A LCM, do Reino Unido, planeja investir US$ 124 milhões em uma instalação francesa de processamento de terras raras.

A LCM, do Reino Unido, planeja investir US$ 124 milhões em uma instalação francesa de processamento de terras raras.
Sayantan Sarkar
29 de mai. de 2025, 10:45 AM
  • A Less Common Metals (LCM) planeja estabelecer uma fábrica de processamento de terras raras na França até 2027.
  • O projeto envolve colaboração com a Carester, para obter matérias-primas a partir de ímãs reciclados.
  • Esta iniciativa faz parte de um esforço mais amplo para reduzir a dependência da dominação da China no processamento de terras raras.

A empresa britânica Less Common Metals (LCM) pretende construir uma nova fábrica na França, informou a Reuters na quinta-feira.

De acordo com o acionista majoritário e presidente da LCM, esta iniciativa envolve uma colaboração com uma empresa francesa de reciclagem.

Essa medida representa um esforço adicional para ampliar as fontes de elementos de terras raras para as nações ocidentais.

Esses elementos são essenciais na produção de ímãs encontrados em veículos elétricos, turbinas eólicas e diversos componentes eletrônicos.

A dominância da China nos metais de terras raras

A China domina o processamento de terras raras, com aproximadamente 90% da produção global.

Esses 17 elementos são cruciais para aplicações de alta tecnologia, como veículos elétricos, turbinas eólicas e eletrônicos, devido às suas propriedades únicas.

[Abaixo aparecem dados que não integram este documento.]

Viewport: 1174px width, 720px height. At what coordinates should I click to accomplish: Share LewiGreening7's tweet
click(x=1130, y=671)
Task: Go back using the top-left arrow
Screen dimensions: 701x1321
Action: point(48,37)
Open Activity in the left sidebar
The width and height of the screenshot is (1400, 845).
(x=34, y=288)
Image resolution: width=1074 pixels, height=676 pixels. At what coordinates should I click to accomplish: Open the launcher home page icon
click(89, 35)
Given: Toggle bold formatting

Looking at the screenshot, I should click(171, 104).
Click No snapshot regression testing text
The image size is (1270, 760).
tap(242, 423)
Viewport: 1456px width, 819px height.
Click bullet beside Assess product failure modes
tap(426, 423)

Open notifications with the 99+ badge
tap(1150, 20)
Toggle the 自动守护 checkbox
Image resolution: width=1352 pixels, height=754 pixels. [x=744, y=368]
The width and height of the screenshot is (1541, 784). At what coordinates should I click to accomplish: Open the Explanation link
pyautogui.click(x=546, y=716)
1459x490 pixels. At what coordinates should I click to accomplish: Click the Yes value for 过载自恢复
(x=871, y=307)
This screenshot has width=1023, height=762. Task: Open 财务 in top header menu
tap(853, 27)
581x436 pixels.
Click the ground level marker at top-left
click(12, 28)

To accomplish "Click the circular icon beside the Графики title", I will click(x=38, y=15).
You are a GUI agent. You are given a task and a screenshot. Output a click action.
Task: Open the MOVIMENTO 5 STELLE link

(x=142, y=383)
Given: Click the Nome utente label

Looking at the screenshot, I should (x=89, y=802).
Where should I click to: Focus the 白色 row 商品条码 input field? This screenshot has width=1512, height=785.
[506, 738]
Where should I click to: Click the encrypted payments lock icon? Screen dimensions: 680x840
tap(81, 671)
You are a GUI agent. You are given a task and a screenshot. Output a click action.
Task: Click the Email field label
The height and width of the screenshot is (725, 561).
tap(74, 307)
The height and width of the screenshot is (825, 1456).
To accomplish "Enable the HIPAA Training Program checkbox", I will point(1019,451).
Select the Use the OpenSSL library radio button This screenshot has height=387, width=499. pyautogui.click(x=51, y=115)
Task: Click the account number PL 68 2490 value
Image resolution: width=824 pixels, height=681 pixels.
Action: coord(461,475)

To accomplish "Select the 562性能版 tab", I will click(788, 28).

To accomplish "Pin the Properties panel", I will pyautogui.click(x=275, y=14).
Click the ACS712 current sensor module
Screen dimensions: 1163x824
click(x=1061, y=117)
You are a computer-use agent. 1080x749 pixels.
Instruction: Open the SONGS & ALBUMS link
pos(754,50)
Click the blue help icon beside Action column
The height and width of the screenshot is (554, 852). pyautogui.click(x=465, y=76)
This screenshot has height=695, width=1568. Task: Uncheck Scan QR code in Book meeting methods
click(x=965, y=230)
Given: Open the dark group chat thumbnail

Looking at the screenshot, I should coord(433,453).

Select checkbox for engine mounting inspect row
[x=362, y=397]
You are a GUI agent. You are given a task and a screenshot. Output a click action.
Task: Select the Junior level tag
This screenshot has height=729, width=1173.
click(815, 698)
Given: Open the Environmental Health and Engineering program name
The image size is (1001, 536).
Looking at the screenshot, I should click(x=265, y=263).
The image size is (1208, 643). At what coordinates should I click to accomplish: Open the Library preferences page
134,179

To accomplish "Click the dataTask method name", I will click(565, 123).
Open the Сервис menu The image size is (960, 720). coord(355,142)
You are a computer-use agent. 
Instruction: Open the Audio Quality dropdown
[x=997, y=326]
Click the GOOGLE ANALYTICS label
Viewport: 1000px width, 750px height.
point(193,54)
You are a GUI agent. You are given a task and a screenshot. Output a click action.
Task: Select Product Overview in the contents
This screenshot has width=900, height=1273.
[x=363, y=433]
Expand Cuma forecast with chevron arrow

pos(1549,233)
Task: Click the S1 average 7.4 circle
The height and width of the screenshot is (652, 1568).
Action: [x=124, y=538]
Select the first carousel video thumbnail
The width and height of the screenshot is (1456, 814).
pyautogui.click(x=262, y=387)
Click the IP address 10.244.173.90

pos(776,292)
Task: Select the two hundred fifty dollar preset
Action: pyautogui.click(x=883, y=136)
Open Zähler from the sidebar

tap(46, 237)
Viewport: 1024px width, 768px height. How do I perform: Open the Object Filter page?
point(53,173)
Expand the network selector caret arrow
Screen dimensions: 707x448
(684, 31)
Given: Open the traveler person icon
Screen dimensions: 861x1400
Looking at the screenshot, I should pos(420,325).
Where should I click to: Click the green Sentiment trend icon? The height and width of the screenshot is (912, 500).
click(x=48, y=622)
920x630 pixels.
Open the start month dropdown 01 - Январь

Apesar de outros países possuírem reservas, a infraestrutura, a experiência e a eficiência de custos da China a tornaram líder no processamento.

Essa dominância levanta preocupações sobre interrupções de fornecimento, volatilidade de preços e impacto ambiental, impulsionando o interesse na diversificação da cadeia de suprimentos de terras raras, que enfrenta desafios técnicos e econômicos.

A Low Carbon Materials (LCM) pretende iniciar a produção de metais e ligas de terras raras na França até 2027.

De acordo com Grant Smith, da LCM, as matérias-primas para essa produção serão provenientes de uma instalação atualmente em construção pela Carester.

A França pretende ser um centro europeu para o setor de terras raras e abriga uma fábrica de terras raras pertencente ao grupo químico Solvay, que iniciou uma expansão em abril.

Planos de produção da LCM

A LCM, sediada em Londres, está se aproximando de uma decisão final sobre sua importante iniciativa de 110 milhões de euros (124 milhões de dólares) para estabelecer uma nova instalação em Lacq, localizada no sudoeste da França.

Este projeto proposto está estrategicamente planejado para ser localizado adjacente à planta existente da Carester.

De acordo com Smith, essa localização conjunta é significativa, pois as operações da Carester se concentrarão na reciclagem de ímãs permanentes em fim de vida útil.

A proximidade das duas instalações sugere uma relação sinérgica potencial na cadeia de suprimentos de elementos de terras raras, com materiais reciclados da Carester podendo servir como matéria-prima para as operações da LCM.

Smith foi citado no relatório da Reuters:

Financiamento e parcerias

A unidade de processamento Caremag da Carester garantiu 216 milhões de euros em financiamento de entidades japonesas e do governo francês.

Prevê-se que esta instalação produza anualmente 1.400 toneladas métricas de óxidos de terras raras, provenientes principalmente de imãs reciclados.

De acordo com Smith, a LCM pretende buscar apoio financeiro da União Europeia e da França. A empresa também planeja captar capital por meio de financiamento por ações ou dívidas.

A Caremag forneceria à LCM óxidos de terras raras. A LCM, por sua vez, processaria esses óxidos em metais e ligas de terras raras para venda a empresas que fabricam ímãs permanentes.

A transformação do minério de terras raras extraído em ímãs permanentes acabados é um processo longo e complexo.

É importante notar que apenas um número limitado de empresas fora da China participa das etapas de metais e ligas deste processo.

De acordo com Smith, a LCM, que produz diversos metais e ligas de terras raras em sua fábrica de Ellesmere Port, no noroeste da Inglaterra, desde 1992, manterá essa produção enquanto busca expansão internacional.

Olhando para o futuro, a LCM também está explorando a possibilidade de estabelecer operações na América do Norte e na Ásia, afirmou ele.